Just Merit?: Authoritarian-Caring Parenting Style in China and the Challenge of Inequality and Hierarchy in Late Post-Revolutionary Societies
In: Qualitative studies, Volume 8, Issue 2, p. 79-100
ISSN: 1903-7031
The radical transformation of Chinese society in the previous decades has greatly improved the material lives of most people, but has also led to skyrocketing levels of inequality, and has subjected Chinese youths to unprecedented levels of socio-economic competition. Helping them to succeed in this competitive world necessitates both care and control from their families. This is evident in their scholarly education, but also in the pressure they receive to marry early and well. Both the pressure on their education and on their path towards marriage is imposed on them in the name of support.
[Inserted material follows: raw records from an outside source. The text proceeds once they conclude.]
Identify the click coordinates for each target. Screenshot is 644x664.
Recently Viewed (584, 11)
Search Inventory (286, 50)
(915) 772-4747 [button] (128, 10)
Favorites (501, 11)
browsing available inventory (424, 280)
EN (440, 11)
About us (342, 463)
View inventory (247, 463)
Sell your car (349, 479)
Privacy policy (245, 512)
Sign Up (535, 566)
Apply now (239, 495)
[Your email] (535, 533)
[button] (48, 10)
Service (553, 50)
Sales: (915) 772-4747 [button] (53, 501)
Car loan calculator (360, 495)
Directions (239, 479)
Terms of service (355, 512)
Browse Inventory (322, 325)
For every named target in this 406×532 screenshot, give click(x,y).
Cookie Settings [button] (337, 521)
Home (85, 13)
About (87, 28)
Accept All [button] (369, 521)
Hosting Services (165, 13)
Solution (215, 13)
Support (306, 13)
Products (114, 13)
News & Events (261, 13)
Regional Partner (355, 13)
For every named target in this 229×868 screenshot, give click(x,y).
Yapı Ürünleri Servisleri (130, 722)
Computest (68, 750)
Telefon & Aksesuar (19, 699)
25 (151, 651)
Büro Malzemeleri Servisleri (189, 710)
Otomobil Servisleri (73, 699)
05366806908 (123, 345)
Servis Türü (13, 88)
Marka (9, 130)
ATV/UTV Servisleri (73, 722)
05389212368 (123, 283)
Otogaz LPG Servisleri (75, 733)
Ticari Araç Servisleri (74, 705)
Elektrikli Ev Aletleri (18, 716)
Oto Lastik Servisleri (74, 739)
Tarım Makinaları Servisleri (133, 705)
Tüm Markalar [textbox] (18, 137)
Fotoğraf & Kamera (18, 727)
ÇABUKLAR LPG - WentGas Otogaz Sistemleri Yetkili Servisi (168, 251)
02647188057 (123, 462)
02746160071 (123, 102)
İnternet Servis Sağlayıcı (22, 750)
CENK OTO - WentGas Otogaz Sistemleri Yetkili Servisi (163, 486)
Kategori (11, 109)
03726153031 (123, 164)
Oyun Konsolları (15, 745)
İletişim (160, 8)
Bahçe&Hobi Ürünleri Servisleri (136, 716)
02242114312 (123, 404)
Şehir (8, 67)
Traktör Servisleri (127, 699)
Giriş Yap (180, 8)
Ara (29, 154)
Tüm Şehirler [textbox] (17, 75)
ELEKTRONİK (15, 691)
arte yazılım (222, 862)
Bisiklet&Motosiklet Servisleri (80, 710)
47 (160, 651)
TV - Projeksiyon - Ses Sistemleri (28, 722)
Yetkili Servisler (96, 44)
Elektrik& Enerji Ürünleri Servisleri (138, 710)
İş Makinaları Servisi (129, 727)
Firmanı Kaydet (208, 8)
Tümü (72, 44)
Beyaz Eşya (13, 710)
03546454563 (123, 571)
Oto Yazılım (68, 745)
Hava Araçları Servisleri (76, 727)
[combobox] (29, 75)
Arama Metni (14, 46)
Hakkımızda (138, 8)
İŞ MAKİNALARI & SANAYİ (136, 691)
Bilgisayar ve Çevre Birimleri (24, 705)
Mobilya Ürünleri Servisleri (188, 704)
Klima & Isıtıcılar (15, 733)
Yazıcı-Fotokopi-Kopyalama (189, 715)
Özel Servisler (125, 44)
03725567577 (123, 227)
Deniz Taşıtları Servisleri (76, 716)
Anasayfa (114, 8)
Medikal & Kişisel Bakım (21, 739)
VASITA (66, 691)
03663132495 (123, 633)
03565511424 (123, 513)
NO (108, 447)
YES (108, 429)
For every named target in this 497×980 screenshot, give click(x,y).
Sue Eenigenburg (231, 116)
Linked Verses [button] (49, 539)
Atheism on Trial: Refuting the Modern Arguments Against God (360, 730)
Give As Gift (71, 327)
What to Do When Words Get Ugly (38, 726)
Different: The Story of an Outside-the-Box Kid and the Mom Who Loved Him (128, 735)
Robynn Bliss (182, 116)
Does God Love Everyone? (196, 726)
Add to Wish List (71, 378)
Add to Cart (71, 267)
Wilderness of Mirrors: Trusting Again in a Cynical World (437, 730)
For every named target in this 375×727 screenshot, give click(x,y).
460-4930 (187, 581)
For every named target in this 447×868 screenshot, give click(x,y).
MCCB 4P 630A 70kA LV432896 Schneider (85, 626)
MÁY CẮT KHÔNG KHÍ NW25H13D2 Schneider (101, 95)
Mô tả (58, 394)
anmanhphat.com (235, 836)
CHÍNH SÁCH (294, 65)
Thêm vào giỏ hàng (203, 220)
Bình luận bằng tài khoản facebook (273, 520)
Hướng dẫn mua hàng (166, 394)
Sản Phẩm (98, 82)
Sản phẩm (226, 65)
While many analyses of this situation tie it predominantly to a Confucian ethos imbued into Chinese culture, this article suggests an alternative way to analyze this situation: The revolutionary opposition to inherited privilege paradoxically transformed higher education and marriage into ultra-competitive open markets. Rather than imputing a culturally bounded explanation for this phenomenon, I maintain that the authoritarian-caring parenting style observable in present-day China reflects a situation which finds parallels in other late post-revolutionary societies: the intensification of the educational pressure put on the haves in order to distinguish themselves from the have-nots.